According to a report in Zimbabwe's state-controlled daily, the Herald, this week, the company has been selling red cans with images of open palms on them.

The evidence is damning: the MDC's symbol is an open palm and the party's colour is red. This, the paper concluded, proved beyond all doubt that Coca-Cola was up to no good.

"Questions have been raised over Coca-Cola in Zimbabwe's Crazy for Good campaign that was launched last week featuring open-palm symbols on its flagship, red Coca-Cola cans," the Herald revealed.

The paper dug deeper into this mischief.

"What raised eyebrows," it wrote, was "the fact that palms are on the red cans only and not on flavours that bear other colours like the blue Sprite or yellow Fanta cans."

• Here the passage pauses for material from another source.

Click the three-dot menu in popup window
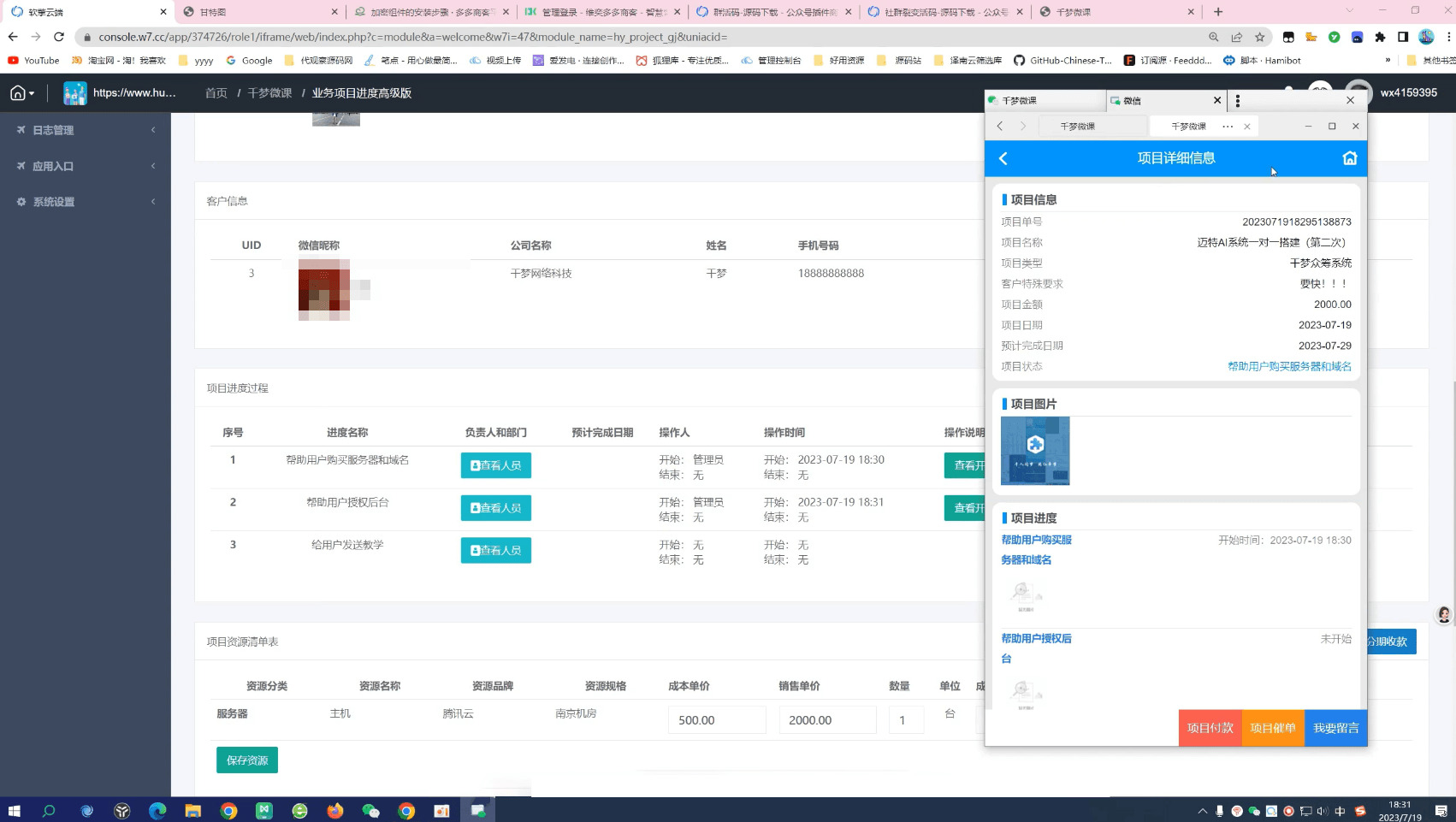This screenshot has width=1456, height=822. 1237,101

It removed all doubt, the Herald suggested, before tying it all together like an eagle-eyed detective in the final scene of a whodunit: "Red is MDC's preferred colour."

'Telling'
The Coke cans feature messages such as "Shout out something nice" and "Tell someone they are special'', the paper noted. But these are just a cover for a more sinister slogan: "High-five everybody", which the paper said was "telling".

"The timing of the campaign, coming as it does just a few weeks before harmonised elections constitutionally scheduled for June 29 has raised suspicion," the Herald explained.

Mona Karingi, a Coca-Cola brand manager, said red had, in fact, been part of the Coke brand for well over a century.

"We are in the business of refreshing consumers and are not associated with politics at all," she was quoted as saying.

Prime Minister Tsvangirai's spokesperson Luke Tamborinyoka told a radio station thatZanu-PF is being paranoid.

"Soon even chickens will be said to be working with the MDC-T because they have open feet which show the MDC-T symbol," Tamborinyoka said.

But Zanu-PF's deputy director of information Psychology Maziwisa said his party is taking this seriously and that the MDC is denying an obvious connection. Coca-Cola must explain why it chose only the red cans, he said.

"We want our sovereignty and independence as a country to be respected. We wantcommercial entities to operate with us purely on commercial and business terms and not to delve into politics," Maziwisa said.